:: Exercise inputs ::

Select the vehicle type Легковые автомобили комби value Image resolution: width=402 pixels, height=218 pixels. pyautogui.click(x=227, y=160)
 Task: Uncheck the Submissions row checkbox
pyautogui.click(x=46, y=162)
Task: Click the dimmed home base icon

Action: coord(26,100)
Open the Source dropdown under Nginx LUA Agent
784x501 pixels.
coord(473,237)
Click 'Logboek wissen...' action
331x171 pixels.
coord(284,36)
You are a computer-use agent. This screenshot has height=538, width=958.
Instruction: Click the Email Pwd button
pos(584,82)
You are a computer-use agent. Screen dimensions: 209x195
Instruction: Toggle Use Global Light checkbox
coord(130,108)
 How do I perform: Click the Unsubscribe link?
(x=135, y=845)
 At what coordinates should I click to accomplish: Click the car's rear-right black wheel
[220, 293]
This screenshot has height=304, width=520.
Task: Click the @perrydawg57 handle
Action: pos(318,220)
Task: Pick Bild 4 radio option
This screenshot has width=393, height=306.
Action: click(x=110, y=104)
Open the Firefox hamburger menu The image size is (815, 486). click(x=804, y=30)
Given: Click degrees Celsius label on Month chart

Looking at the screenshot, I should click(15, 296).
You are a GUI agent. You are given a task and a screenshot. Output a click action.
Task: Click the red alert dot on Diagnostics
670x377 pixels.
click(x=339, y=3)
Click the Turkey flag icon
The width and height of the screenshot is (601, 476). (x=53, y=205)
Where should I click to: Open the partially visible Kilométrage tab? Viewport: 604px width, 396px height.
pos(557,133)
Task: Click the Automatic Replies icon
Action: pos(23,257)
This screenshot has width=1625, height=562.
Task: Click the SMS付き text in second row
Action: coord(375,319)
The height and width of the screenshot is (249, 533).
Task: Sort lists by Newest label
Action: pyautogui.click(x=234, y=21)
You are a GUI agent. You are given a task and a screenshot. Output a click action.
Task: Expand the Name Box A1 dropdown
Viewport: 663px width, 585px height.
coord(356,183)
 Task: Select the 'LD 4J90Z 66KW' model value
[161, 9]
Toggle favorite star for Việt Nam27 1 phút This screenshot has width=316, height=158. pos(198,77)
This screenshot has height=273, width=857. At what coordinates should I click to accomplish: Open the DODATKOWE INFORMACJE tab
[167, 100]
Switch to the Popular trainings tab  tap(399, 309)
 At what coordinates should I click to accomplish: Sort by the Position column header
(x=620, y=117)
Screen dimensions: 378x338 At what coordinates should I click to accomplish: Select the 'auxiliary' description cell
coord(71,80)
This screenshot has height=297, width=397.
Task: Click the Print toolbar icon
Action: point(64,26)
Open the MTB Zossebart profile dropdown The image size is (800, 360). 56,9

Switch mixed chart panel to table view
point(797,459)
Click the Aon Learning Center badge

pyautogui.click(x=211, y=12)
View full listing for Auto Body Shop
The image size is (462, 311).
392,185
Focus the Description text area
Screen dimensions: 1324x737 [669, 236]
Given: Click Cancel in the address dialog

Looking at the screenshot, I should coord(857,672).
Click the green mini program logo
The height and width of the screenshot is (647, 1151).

:::

• [The task] Copy each line of the entries that includes the word "computer".

• [Output of the exercise]
You are a computer-use agent. This screenshot has height=538, width=958.
You are a computer-use agent. Screen dimensions: 209x195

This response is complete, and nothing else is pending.